- **Source document**
§
Takahiko-san is a delightful, tiny Japanese woman; gregarious and multi-lingual, an aging school marm with a neat as a pin hair bun. She’s also a relentless stalker. After rambling around Cheung Chau Island, I stroll thru the food courts before jumping the ferry back to the city. As I pause at the Hometown Tea House, reading the review from Frommers pinned to the outside board and trying to figure out what is available at the “to go” window, a small Japanese woman greets me in English. “Hello, where you from” she asks with a wide, toothy grin. Perhaps ten others are waiting in line, but no one quite as tall as me nor with my green eyes and light brown hair. She is a marksman, and I am her bull’s eye.
§
- **Listed entries**
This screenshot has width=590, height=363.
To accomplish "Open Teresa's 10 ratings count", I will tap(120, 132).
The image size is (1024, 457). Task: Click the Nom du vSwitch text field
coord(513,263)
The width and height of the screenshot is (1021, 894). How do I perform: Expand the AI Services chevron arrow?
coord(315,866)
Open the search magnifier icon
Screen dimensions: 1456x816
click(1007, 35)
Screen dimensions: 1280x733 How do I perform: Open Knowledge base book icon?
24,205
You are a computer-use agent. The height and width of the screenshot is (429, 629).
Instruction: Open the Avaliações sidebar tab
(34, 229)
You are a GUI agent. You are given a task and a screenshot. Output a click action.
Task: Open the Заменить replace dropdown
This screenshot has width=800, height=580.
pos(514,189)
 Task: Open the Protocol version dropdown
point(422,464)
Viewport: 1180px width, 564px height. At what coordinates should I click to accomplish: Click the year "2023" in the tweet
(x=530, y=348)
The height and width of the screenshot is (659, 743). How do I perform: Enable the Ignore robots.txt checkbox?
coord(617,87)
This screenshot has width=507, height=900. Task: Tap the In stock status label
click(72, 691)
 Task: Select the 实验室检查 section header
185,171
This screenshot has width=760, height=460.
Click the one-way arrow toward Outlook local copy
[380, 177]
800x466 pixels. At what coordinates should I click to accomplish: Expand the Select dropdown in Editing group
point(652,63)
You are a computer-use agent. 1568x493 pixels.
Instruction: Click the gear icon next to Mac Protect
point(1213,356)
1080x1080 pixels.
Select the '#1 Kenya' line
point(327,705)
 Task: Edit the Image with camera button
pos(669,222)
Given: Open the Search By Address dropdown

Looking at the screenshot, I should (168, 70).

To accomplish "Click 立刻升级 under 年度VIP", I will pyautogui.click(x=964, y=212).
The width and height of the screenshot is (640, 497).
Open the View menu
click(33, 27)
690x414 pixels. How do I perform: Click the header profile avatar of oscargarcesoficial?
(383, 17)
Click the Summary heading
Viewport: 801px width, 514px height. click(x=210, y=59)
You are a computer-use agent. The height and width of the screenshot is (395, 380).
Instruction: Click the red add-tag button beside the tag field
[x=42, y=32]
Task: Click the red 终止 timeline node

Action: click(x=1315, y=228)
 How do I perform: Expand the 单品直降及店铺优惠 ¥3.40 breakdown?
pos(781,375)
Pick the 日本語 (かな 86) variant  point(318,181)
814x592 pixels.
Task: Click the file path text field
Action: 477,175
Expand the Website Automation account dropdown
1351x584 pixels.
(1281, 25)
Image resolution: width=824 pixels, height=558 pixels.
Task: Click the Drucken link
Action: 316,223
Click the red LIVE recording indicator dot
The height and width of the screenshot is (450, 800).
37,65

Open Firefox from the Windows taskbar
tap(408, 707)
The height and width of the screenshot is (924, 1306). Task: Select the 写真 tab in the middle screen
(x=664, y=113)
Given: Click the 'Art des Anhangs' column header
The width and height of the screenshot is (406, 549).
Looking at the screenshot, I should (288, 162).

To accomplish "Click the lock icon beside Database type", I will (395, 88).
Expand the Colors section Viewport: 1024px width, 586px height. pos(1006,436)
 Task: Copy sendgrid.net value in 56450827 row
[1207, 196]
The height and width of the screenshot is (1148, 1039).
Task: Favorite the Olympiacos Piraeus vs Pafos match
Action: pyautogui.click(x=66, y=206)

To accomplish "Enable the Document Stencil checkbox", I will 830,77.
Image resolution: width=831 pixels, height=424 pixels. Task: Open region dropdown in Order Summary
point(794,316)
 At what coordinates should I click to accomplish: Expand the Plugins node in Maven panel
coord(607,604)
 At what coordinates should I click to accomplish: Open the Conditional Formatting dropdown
§
- **Exercise**
Copy the passage about the visit to Cheung Chau Island word for word, from "Takahiko-san is a" to "her bull’s eye.". The data was drawn from a separate source that has no connection to the passage about the visit to Cheung Chau Island.

- **The answer**
Takahiko-san is a delightful, tiny Japanese woman; gregarious and multi-lingual, an aging school marm with a neat as a pin hair bun. She’s also a relentless stalker. After rambling around Cheung Chau Island, I stroll thru the food courts before jumping the ferry back to the city. As I pause at the Hometown Tea House, reading the review from Frommers pinned to the outside board and trying to figure out what is available at the “to go” window, a small Japanese woman greets me in English. “Hello, where you from” she asks with a wide, toothy grin. Perhaps ten others are waiting in line, but no one quite as tall as me nor with my green eyes and light brown hair. She is a marksman, and I am her bull’s eye.